Shares with low price-to-earnings or price-to-book ratios such as automakers, steel producers and banks drew buying again Thursday as the Nikkei Stock Average rose 0.23% to close at 16,926 points. Toyota Motor gained for a fourth day, while Mitsubishi UFJ Financial Group advanced about 2%.
If the new buying trend is based on a U.S. economic recovery or improvement in bank margins stemming from interest rate hikes, investors likely will chase shares higher.
But some speculate that the favorable climate for value stocks results from one element of demand. The Government Pension Investment Fund may have increased its asset allocation for underpriced stocks, said Masatoshi Kikuchi, chief equity strategist at Mizuho Securities.

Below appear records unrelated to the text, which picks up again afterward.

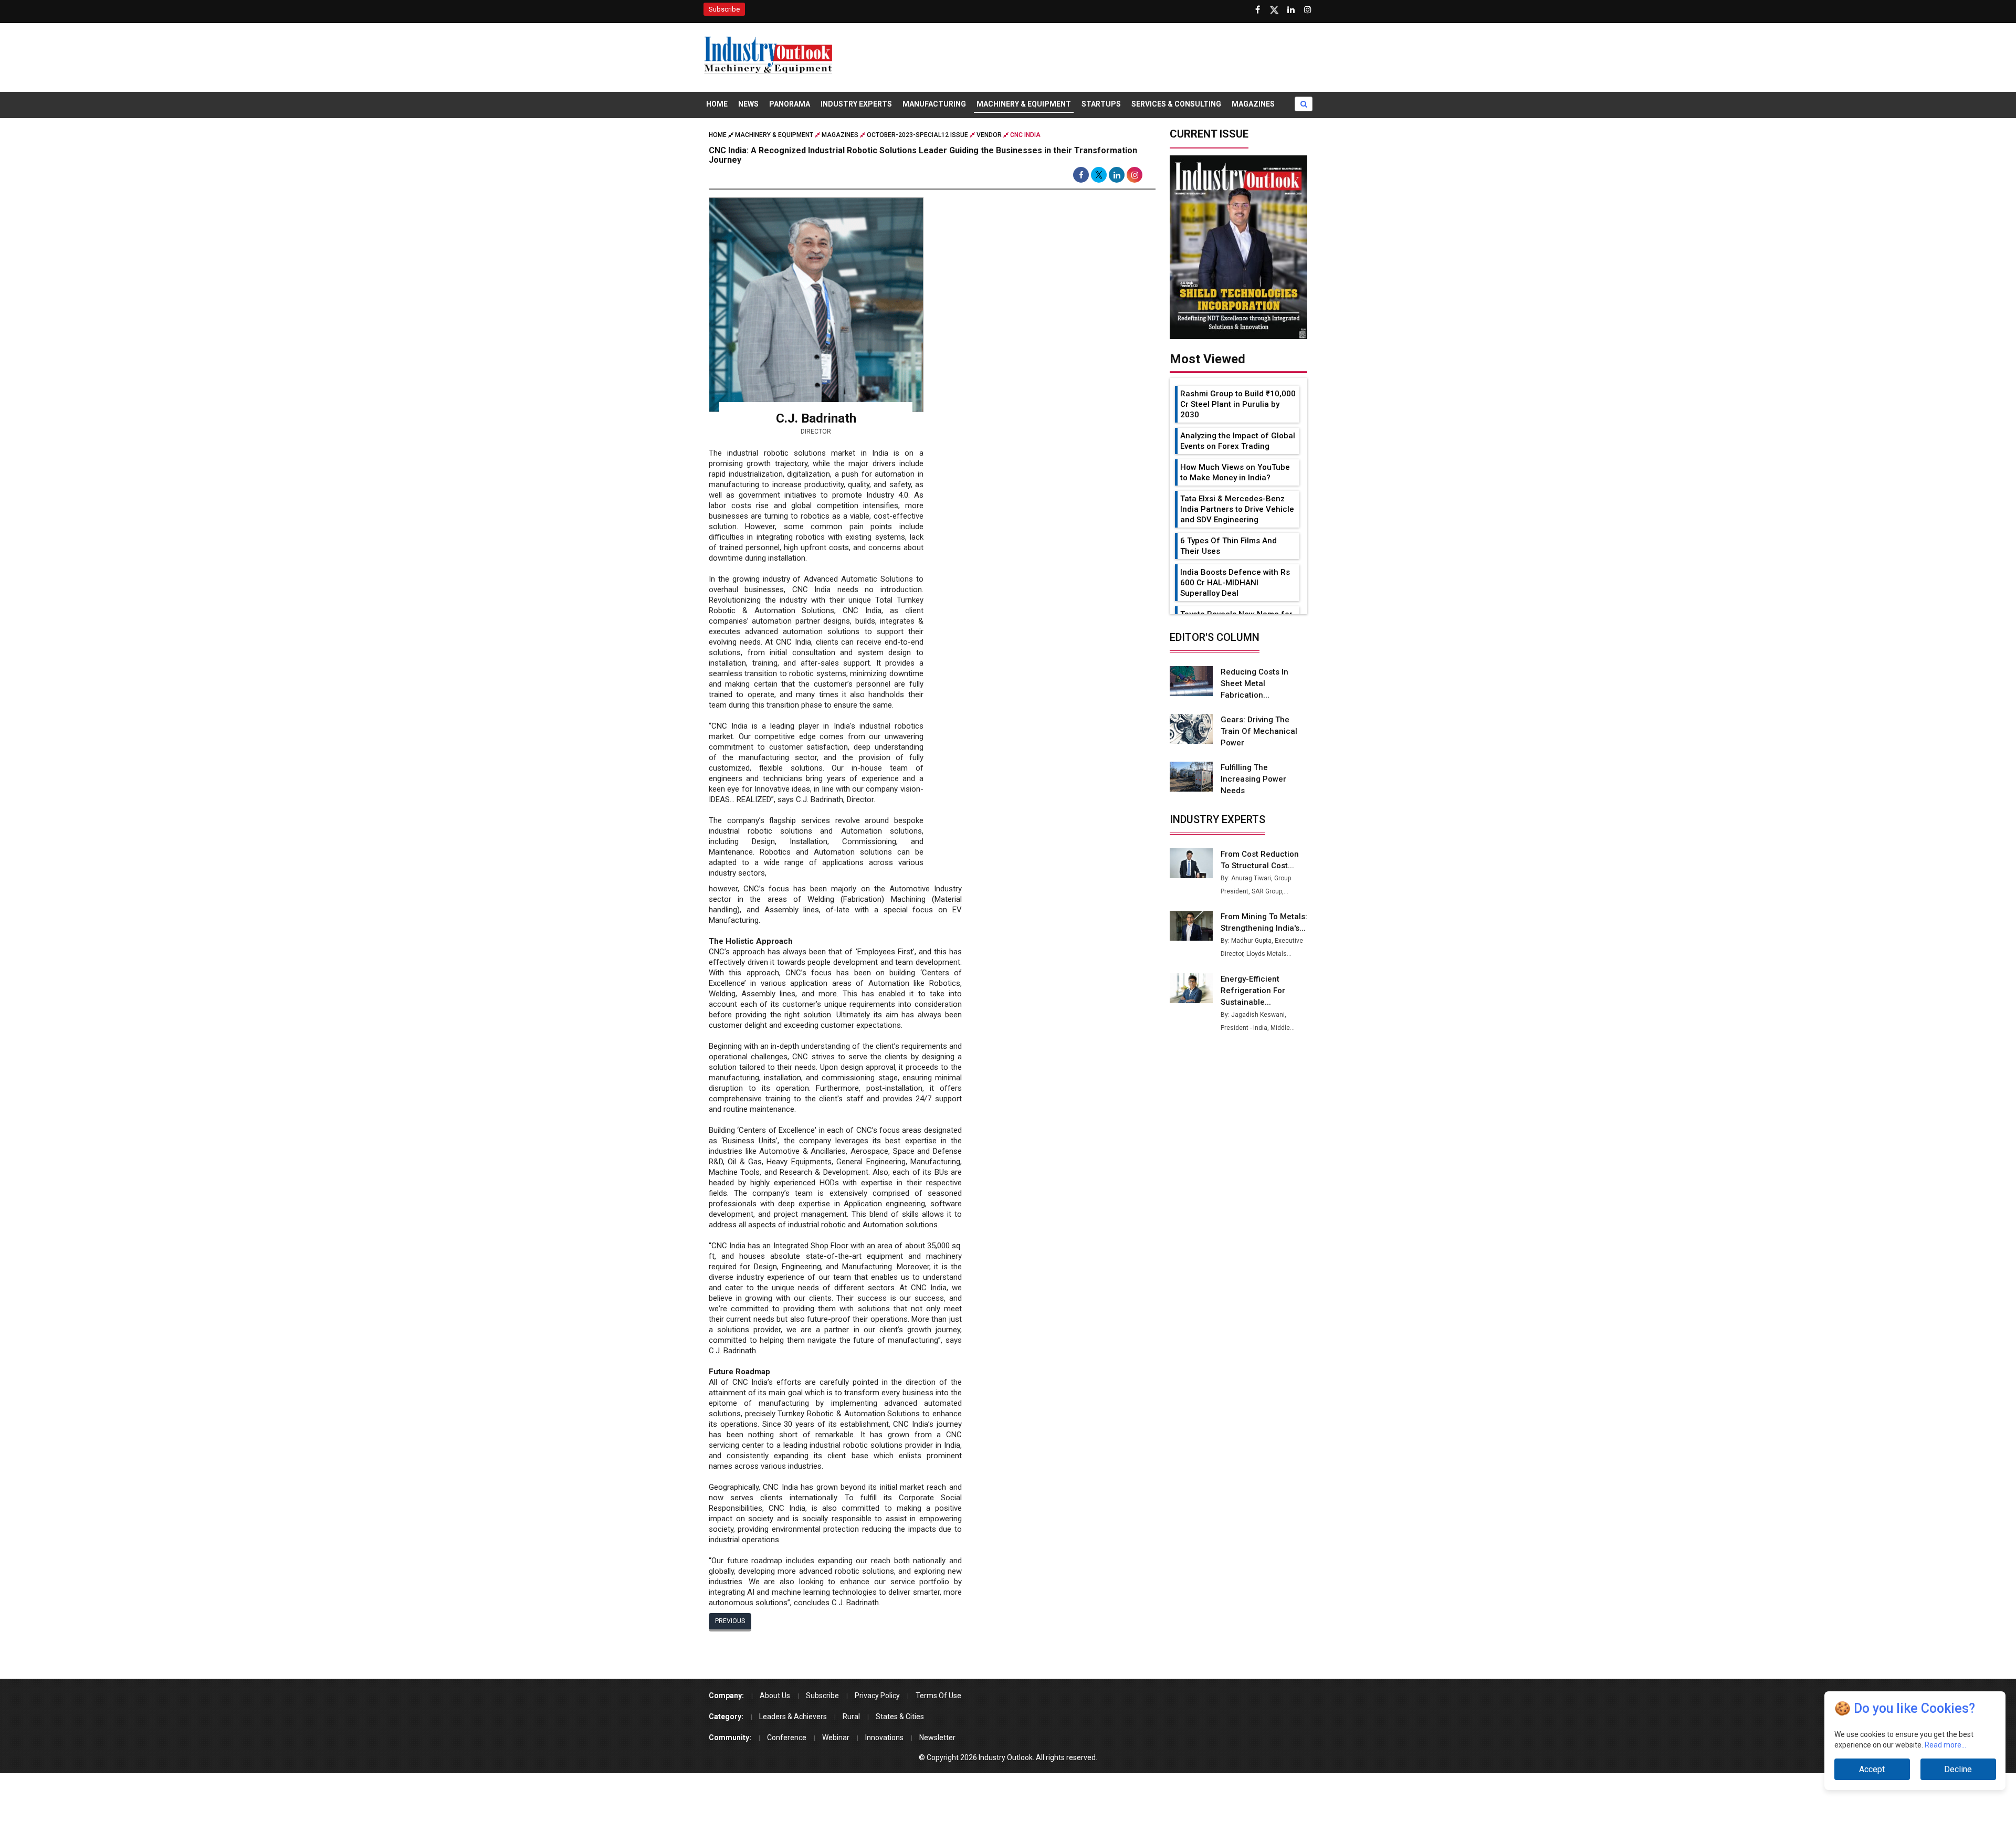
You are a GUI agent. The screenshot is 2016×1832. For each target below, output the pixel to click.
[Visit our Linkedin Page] (1291, 10)
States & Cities (900, 1716)
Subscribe (724, 9)
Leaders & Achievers (793, 1716)
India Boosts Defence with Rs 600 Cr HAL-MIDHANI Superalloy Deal (1235, 582)
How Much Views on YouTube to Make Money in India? (1235, 472)
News (748, 104)
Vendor (989, 135)
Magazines (1253, 104)
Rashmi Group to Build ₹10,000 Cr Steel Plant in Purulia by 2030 (1238, 404)
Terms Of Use (938, 1695)
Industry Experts (856, 104)
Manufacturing (934, 104)
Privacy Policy (877, 1695)
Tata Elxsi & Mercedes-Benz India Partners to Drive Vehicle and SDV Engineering (1237, 509)
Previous (730, 1621)
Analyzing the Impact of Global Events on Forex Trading (1237, 441)
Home (717, 104)
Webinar (835, 1737)
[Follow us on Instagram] (1307, 10)
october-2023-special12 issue (917, 135)
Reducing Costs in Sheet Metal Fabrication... (1254, 683)
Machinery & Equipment (1023, 104)
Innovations (884, 1737)
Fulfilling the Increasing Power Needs (1253, 779)
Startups (1101, 104)
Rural (851, 1716)
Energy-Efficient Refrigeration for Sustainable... (1253, 990)
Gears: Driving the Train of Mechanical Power (1259, 731)
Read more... (1945, 1745)
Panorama (789, 104)
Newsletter (937, 1737)
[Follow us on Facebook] (1257, 10)
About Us (775, 1695)
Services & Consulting (1176, 104)
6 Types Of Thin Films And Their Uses (1228, 546)
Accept (1872, 1769)
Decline (1958, 1769)
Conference (786, 1737)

The fund, which manages assets for Japan's public pension plans, last fiscal year raised its allocation target for smart beta investments, which pick stocks using profits, dividends and other criteria. These focused on narrow price swings, centering around an index comprising defensive stocks -- which tend to suffer limited losses even during a market downturn.
But investing by GPIF, which manages a staggering 130 trillion yen ($1.26 trillion) in assets, contributed to overheating of some stocks and skewed their price formation. Several defensive stocks soared to levels unjustified by their earnings and other fundamentals. Some theorize that GPIF -- known in the market as "the whale" -- learned this lesson and altered its strategy this fiscal year to allocate more money to underpriced shares.
GPIF declines to comment on investment strategies, so whether this theory is right is anyone's guess. Some traders voice doubt about the GPIF strategy switch theory, arguing that the shift results from an adjustment in the smart beta asset mix.
The fund held a domestic equity allocation of 21.9% as of the end of August, Nomura Securities estimates. If the pension juggernaut were to raise that figure to one-quarter of its base portfolio, GPIF would have 2 trillion yen to 3 trillion yen to spend in buying equities, chief fiscal analyst Masahiro Nishikawa said.
GPIF seemingly did not pick up domestic equities aggressively in the first quarter of fiscal 2016, which makes it difficult to predict what the fund will do next.
Speculation over the moves of public-sector investors such as GPIF and the Bank of Japan routinely influences market sentiment, while investors remain unable to have full faith in the recovery of corporate earnings and of the global economy.